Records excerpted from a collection
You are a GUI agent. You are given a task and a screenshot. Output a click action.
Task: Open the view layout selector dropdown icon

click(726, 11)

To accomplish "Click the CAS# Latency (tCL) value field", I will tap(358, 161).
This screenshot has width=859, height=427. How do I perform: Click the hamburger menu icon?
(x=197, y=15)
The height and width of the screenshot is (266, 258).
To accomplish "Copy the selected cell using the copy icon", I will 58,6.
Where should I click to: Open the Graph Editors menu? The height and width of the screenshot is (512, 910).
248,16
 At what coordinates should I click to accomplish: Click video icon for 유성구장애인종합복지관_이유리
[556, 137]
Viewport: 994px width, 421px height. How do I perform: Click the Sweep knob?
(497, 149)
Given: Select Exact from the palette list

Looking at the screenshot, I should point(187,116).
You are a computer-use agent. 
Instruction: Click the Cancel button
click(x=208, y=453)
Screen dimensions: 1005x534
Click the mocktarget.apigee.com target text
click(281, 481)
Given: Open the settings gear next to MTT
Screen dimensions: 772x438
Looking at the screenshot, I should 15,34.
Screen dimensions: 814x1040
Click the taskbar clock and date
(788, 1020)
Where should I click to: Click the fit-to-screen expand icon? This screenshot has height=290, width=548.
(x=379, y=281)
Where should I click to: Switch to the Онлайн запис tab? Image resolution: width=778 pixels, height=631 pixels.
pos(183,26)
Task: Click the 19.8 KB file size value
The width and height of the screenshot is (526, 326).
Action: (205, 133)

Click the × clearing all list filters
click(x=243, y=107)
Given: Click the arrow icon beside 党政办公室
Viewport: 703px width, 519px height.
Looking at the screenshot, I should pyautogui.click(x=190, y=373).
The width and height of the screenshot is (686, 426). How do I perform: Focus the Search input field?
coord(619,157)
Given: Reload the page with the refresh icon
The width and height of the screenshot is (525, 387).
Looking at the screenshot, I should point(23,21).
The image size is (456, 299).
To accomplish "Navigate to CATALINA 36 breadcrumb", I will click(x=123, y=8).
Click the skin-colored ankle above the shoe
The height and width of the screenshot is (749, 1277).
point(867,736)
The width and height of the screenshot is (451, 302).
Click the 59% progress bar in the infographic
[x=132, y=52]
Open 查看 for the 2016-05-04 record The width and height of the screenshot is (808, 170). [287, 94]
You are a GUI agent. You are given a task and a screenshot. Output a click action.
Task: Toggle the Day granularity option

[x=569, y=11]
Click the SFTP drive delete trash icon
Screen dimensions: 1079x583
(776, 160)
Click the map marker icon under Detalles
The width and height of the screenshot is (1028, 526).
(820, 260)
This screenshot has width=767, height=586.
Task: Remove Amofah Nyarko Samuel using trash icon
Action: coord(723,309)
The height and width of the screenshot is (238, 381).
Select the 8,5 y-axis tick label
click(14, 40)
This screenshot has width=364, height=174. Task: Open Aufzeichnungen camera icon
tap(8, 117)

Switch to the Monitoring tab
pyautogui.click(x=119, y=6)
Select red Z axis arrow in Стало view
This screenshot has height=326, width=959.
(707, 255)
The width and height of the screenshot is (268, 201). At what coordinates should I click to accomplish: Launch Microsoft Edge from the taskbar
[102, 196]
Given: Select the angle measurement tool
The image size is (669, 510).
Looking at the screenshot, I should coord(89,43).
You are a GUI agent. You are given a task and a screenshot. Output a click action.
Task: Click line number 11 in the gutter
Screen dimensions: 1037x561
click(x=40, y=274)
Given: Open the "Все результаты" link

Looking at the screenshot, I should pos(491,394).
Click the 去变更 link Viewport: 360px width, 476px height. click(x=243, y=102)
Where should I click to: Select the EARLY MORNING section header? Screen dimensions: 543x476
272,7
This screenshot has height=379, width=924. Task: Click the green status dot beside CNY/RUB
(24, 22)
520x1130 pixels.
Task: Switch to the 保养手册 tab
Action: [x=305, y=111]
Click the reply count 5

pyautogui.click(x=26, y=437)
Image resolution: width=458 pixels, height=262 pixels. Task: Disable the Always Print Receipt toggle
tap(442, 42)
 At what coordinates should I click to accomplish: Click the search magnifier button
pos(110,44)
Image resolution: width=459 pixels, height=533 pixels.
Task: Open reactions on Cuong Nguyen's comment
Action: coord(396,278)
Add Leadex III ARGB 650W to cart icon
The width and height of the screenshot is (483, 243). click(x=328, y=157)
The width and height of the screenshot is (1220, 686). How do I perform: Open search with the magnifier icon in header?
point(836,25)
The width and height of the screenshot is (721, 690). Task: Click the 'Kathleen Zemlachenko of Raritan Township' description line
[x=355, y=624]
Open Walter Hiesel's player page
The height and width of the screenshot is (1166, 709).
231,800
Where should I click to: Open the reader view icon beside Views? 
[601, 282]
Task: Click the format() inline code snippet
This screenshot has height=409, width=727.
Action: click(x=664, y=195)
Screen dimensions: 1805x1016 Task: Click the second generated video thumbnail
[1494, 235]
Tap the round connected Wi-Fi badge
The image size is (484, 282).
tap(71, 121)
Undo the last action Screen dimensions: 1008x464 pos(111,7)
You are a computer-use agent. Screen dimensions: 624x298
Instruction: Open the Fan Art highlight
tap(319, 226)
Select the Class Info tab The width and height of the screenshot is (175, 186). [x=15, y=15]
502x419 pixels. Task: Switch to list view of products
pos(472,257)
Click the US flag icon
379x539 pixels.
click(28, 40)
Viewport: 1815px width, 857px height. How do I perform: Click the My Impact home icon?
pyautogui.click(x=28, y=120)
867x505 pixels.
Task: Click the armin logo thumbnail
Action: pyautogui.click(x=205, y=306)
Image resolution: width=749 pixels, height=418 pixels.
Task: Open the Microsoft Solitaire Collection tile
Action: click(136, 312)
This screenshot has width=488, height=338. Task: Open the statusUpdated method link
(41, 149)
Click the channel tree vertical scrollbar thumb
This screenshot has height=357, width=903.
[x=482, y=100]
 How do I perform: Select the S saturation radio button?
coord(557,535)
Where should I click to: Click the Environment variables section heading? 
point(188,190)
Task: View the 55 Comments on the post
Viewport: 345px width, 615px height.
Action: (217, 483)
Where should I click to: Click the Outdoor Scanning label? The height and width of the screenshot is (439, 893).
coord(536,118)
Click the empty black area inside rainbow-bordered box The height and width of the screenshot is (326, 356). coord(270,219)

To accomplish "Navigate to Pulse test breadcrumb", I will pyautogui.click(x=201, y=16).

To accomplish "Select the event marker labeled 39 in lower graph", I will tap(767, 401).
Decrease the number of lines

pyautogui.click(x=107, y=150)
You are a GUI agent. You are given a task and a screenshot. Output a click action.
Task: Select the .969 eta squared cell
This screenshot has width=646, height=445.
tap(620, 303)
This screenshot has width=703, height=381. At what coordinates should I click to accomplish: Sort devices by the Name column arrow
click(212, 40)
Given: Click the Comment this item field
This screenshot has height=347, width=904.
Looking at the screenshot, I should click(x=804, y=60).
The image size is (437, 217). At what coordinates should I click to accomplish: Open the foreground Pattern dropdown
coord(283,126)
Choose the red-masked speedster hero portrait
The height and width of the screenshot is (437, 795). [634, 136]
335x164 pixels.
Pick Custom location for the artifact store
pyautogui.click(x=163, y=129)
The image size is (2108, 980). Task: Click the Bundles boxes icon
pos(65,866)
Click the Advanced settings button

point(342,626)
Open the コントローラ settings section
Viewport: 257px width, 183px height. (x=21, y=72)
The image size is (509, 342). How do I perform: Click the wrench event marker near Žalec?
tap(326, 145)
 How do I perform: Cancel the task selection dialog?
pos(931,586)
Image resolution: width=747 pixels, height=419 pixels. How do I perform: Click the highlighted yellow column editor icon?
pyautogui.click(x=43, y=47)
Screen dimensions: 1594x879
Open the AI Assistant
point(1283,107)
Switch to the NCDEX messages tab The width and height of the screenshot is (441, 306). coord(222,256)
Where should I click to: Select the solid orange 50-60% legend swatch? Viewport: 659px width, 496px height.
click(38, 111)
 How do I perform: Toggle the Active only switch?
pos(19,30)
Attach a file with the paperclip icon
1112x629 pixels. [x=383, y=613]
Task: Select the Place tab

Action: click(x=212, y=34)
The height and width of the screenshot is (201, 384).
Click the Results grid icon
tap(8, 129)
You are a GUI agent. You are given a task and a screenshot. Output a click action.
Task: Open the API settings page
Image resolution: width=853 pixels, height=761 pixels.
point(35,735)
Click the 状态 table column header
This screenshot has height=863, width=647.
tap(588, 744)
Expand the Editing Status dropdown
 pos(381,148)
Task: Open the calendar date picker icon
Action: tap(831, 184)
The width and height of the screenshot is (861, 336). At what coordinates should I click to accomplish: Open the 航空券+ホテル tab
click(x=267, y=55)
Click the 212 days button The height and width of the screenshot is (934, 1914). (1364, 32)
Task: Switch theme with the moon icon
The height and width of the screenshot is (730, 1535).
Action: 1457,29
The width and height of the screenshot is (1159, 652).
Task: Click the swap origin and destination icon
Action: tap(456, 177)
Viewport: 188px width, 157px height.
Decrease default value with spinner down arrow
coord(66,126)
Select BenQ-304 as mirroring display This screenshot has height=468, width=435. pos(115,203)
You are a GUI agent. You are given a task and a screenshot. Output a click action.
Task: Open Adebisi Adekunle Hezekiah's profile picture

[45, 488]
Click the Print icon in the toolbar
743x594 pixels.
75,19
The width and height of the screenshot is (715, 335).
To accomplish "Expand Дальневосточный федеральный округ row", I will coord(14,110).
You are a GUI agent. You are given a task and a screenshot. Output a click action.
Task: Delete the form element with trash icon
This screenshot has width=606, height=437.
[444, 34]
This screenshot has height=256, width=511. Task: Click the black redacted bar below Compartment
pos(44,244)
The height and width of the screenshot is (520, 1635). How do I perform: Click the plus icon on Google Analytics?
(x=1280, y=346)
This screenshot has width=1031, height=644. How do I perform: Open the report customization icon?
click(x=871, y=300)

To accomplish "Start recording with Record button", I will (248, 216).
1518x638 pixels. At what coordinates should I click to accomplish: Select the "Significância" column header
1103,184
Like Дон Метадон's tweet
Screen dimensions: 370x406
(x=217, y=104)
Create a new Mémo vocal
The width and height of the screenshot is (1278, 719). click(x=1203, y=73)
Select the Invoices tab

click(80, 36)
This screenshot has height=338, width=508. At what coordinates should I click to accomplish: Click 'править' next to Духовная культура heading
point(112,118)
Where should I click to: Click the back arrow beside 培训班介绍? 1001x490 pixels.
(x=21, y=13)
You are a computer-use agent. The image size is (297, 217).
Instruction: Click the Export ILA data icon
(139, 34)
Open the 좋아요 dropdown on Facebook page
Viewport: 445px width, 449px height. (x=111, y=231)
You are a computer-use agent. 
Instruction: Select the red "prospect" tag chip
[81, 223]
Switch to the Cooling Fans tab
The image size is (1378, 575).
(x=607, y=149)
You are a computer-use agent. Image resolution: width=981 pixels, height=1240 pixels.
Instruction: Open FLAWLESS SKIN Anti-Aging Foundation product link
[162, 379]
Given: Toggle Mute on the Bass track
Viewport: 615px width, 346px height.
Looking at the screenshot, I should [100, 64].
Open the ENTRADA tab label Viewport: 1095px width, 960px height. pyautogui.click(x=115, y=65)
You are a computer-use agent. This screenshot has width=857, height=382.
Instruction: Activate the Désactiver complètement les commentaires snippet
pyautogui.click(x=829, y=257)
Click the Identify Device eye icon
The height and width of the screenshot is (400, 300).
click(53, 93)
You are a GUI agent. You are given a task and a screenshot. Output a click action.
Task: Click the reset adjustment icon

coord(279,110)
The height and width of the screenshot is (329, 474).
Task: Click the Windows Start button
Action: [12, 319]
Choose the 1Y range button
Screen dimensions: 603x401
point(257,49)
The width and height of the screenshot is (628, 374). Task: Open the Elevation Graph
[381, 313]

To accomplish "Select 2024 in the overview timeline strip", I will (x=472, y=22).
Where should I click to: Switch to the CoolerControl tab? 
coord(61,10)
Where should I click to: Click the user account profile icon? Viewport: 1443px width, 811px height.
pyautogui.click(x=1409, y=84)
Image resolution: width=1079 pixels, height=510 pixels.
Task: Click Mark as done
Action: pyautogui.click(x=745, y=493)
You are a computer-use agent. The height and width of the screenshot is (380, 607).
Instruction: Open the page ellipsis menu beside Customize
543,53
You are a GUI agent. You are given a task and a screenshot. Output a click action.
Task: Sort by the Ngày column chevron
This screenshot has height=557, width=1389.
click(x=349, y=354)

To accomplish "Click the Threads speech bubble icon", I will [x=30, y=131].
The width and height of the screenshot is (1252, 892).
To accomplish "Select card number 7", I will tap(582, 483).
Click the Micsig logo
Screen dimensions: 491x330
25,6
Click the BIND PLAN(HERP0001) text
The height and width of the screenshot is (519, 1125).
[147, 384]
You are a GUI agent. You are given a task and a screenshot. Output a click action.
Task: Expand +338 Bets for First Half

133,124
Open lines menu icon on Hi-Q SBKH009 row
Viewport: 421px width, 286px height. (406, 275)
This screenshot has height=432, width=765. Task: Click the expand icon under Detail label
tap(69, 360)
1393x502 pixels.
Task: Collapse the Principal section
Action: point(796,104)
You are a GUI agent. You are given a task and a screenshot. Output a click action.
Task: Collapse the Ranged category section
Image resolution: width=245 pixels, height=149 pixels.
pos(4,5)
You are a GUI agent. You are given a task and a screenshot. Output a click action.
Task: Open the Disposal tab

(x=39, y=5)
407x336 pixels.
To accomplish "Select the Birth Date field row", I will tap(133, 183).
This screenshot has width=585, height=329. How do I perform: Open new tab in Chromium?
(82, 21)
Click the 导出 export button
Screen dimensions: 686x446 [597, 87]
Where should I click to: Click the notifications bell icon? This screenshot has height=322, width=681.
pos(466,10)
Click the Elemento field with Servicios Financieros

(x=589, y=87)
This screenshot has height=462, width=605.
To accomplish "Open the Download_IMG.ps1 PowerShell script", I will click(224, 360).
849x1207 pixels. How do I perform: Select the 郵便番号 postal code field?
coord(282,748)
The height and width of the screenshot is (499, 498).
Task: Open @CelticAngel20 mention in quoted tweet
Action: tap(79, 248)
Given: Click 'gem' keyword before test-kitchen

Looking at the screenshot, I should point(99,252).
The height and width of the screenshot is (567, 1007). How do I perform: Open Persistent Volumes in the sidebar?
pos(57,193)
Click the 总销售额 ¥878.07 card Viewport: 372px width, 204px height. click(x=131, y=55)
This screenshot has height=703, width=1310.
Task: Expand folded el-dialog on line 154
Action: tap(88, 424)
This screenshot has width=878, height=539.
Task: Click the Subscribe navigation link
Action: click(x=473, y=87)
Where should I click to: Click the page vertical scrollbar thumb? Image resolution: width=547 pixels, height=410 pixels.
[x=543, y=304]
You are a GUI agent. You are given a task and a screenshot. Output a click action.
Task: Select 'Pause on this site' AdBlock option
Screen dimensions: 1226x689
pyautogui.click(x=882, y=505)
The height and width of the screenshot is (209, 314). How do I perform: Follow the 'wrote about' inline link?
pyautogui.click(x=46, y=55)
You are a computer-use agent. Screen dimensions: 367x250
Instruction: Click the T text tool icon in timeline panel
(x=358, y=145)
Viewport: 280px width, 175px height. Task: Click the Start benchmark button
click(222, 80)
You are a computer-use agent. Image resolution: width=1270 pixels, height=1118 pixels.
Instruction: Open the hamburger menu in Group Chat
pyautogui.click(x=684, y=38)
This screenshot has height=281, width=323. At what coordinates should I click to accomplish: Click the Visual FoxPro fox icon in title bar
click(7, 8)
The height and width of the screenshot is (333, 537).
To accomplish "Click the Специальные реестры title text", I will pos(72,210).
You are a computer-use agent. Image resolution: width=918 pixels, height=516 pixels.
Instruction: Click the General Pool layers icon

> [What is needed]
When the line with "Task: Open Adebisi" is reached in the data above, start copying there, and copy each line exactly until the line with "Switch to the Cooling Fans tab" has been copied; copy nothing else.

> [Task output]
Task: Open Adebisi Adekunle Hezekiah's profile picture

[45, 488]
Click the Print icon in the toolbar
743x594 pixels.
75,19
The width and height of the screenshot is (715, 335).
To accomplish "Expand Дальневосточный федеральный округ row", I will coord(14,110).
You are a GUI agent. You are given a task and a screenshot. Output a click action.
Task: Delete the form element with trash icon
This screenshot has width=606, height=437.
[444, 34]
This screenshot has height=256, width=511. Task: Click the black redacted bar below Compartment
pos(44,244)
The height and width of the screenshot is (520, 1635). How do I perform: Click the plus icon on Google Analytics?
(x=1280, y=346)
This screenshot has width=1031, height=644. How do I perform: Open the report customization icon?
click(x=871, y=300)

To accomplish "Start recording with Record button", I will (248, 216).
1518x638 pixels. At what coordinates should I click to accomplish: Select the "Significância" column header
1103,184
Like Дон Метадон's tweet
Screen dimensions: 370x406
(x=217, y=104)
Create a new Mémo vocal
The width and height of the screenshot is (1278, 719). click(x=1203, y=73)
Select the Invoices tab

click(80, 36)
This screenshot has height=338, width=508. At what coordinates should I click to accomplish: Click 'править' next to Духовная культура heading
point(112,118)
Where should I click to: Click the back arrow beside 培训班介绍? 1001x490 pixels.
(x=21, y=13)
You are a computer-use agent. The image size is (297, 217).
Instruction: Click the Export ILA data icon
(139, 34)
Open the 좋아요 dropdown on Facebook page
Viewport: 445px width, 449px height. (x=111, y=231)
You are a computer-use agent. 
Instruction: Select the red "prospect" tag chip
[81, 223]
Switch to the Cooling Fans tab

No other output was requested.